It’s not good to monetise all of your hobbies, non-demony ones _and_ demony ones. Dawn’s learned that the hard way, translating books for hire and accidentally summoning wayward demons on the payroll. It’s something that’s happened on way too many Tuesdays to count.

“You could,” Angel points out, not disagreeing, “but everyone sells stuff nowadays. Are you — are you coming to Los Angeles any time soon?”

Dawn frowns. “No.”

“Oh,” Angel says, after a second. Dawn can instantly tell whatever plan he was making in his head has dissipated, but she can also tell that he’s going to say it anyway. None of Buffy’s ex-boyfriends have ever been as cool as her older sister thought they were. “Well, if you do end up visiting, there’s a pottery class I go to when I can. It’s pretty late, but — it could be fun.”

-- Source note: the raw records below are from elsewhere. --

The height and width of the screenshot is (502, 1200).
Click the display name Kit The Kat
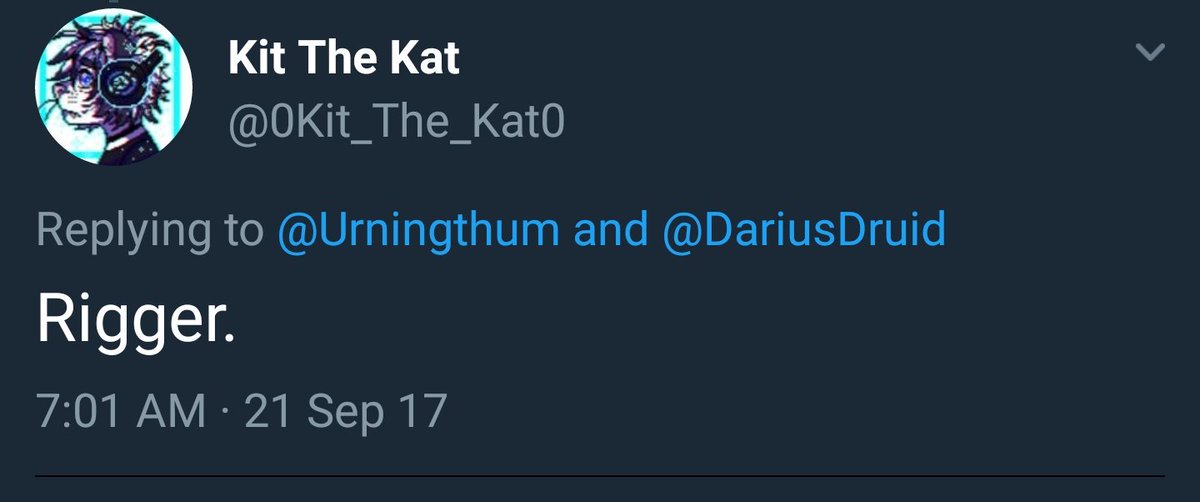[x=343, y=60]
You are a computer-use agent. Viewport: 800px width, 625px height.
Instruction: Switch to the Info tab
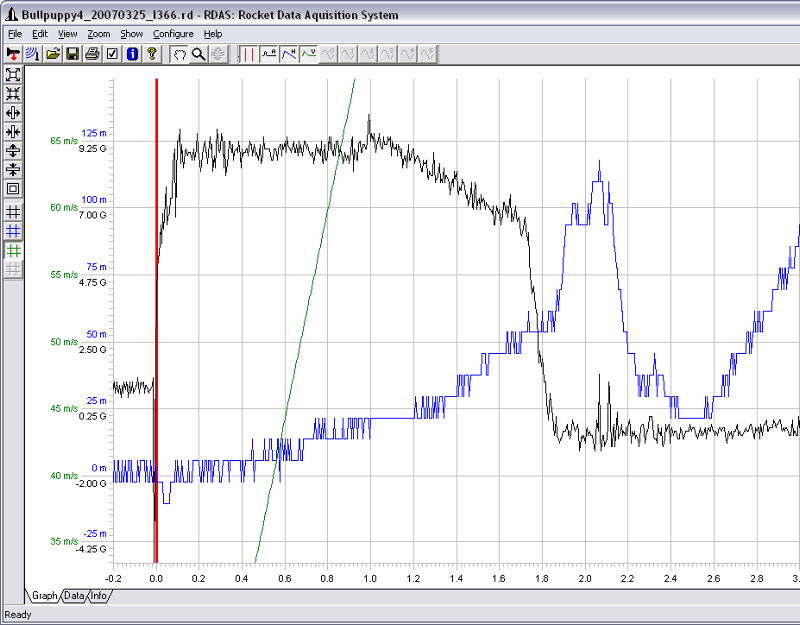pos(99,596)
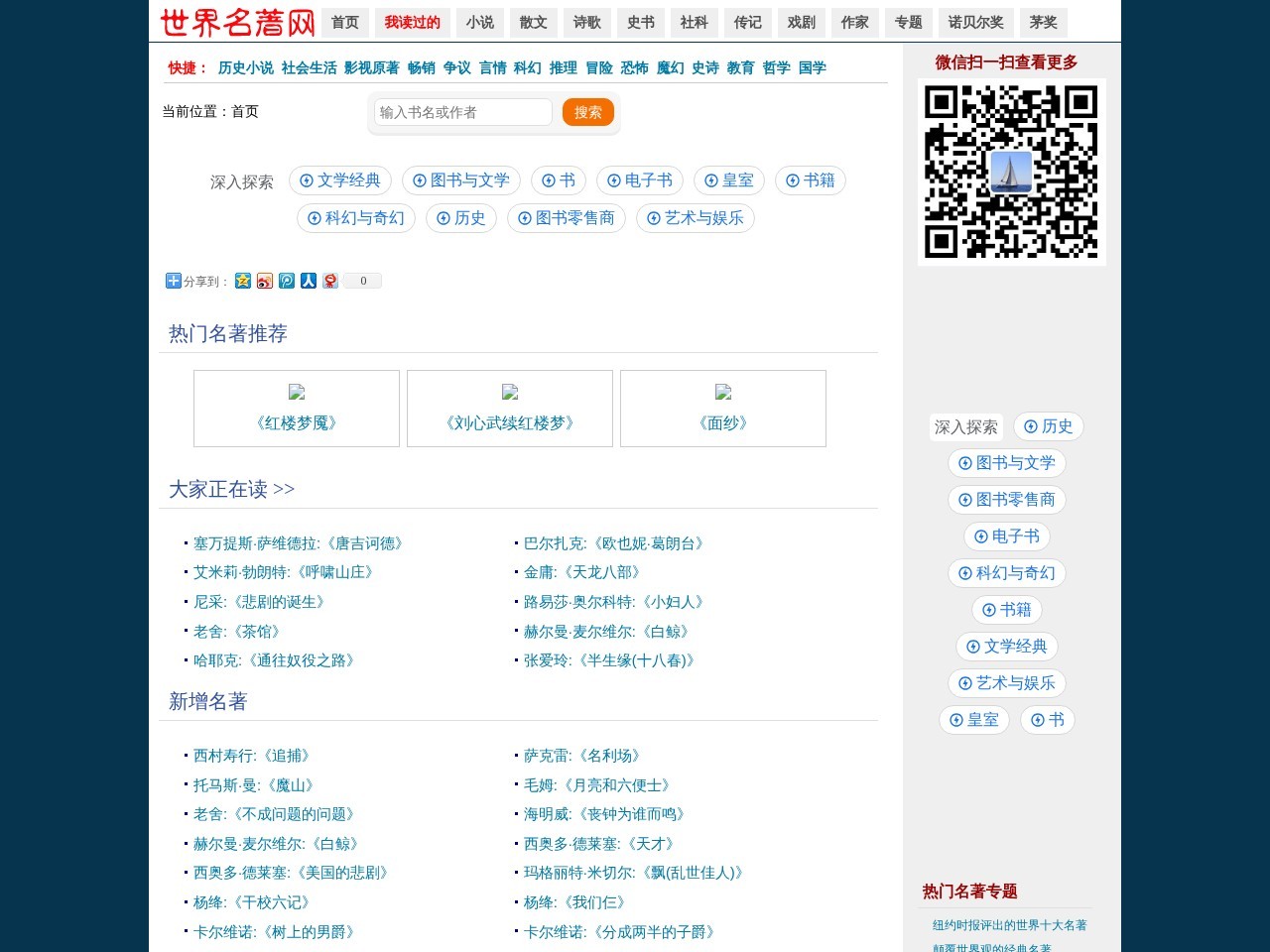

Dawn almost rejects him on the spot — she just tends not to make nice with her sister’s star-crossed lovers — but the unique thing about Angel is that she knows they probably have the same amount of actual friends and _any_ reaching-out for _either_ of them is a big step.

“Sounds good,” she says, instead, “so long as there aren’t any Ghost shenanigans. Hey, can I call you Swayze?”

“Nope,” Angel says. He immediately hangs up. Good for him, Dawn thinks.

The next on her list is Riley Finn, a man she’s only ever met twice — when this picture was taken and when Buffy took him to meet the family officially. She paints him like an old, pulp-y action book hero, oils and acrylic: the Bruce Willis-type, except with hair. Like Jack Reacher, or one of the other thousand airport heroes she’s read on flights over the years. Ooh, or the silver fox on the cover of the _Stargate_ box set Andrew’s lent her.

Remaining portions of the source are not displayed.